Boa parte da minha família mais próxima é de Idanha a Nova, no coração da Beira Baixa. Já os meus pais assentaram arraiais junto ao mar, às portas de Lisboa. Mas desde que me lembro que todos os anos, seja no Carnaval, na Páscoa, ou no Verão, lá vamos nós a caminho da santa terrinha — haverá expressão mais provinciana para definir uma aldeia afastada das cidades? — para, por uns dias, desligarmo-nos do rebuliço e da confusão que é a capital. Esta vivência permitiu-me conhecer de forma privilegiada uma região massacrada pela interioridade que teima em reinar num país que é, todo ele, uma assimetria.

Numa altura em que cada vez mais pessoas abandonam o interior para procurarem uma vida melhor junto ao litoral ou, mais recentemente, no estrangeiro, sinto que tenho vindo a remar contra a maré, ao ter optado por continuar os estudos no interior do país.

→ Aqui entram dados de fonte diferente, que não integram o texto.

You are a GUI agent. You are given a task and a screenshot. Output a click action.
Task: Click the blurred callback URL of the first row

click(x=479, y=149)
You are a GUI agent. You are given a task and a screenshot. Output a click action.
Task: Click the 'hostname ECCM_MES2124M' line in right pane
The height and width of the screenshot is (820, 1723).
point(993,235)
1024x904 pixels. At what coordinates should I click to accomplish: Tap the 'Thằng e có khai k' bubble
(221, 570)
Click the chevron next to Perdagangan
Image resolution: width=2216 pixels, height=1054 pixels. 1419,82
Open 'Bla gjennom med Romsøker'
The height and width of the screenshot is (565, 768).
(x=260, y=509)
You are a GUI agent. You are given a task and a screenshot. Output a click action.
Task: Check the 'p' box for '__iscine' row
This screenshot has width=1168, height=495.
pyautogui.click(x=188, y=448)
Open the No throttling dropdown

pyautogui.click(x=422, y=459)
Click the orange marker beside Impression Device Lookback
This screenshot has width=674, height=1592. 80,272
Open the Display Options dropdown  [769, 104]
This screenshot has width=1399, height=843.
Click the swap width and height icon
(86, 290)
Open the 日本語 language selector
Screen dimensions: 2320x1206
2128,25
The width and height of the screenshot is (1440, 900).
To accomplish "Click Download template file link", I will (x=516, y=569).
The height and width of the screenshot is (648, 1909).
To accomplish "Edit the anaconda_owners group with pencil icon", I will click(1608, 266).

É certo que uma decisão destas não é tomada da noite para o dia. Se a média dos exames nacionais tivesse sido mais alta, se a vontade de sair da chamada zona de conforto não fosse tão expressiva, se a curiosidade de conhecer realidades diferentes das que estamos desde sempre habituados fosse nula, este texto não existiria. Em vez de estar a pensar se amanhã o tempo estaria bom para fazer um piquenique no campo a seguir às aulas, estaria a pensar como chegar à faculdade com mais uma greve de transportes agendada.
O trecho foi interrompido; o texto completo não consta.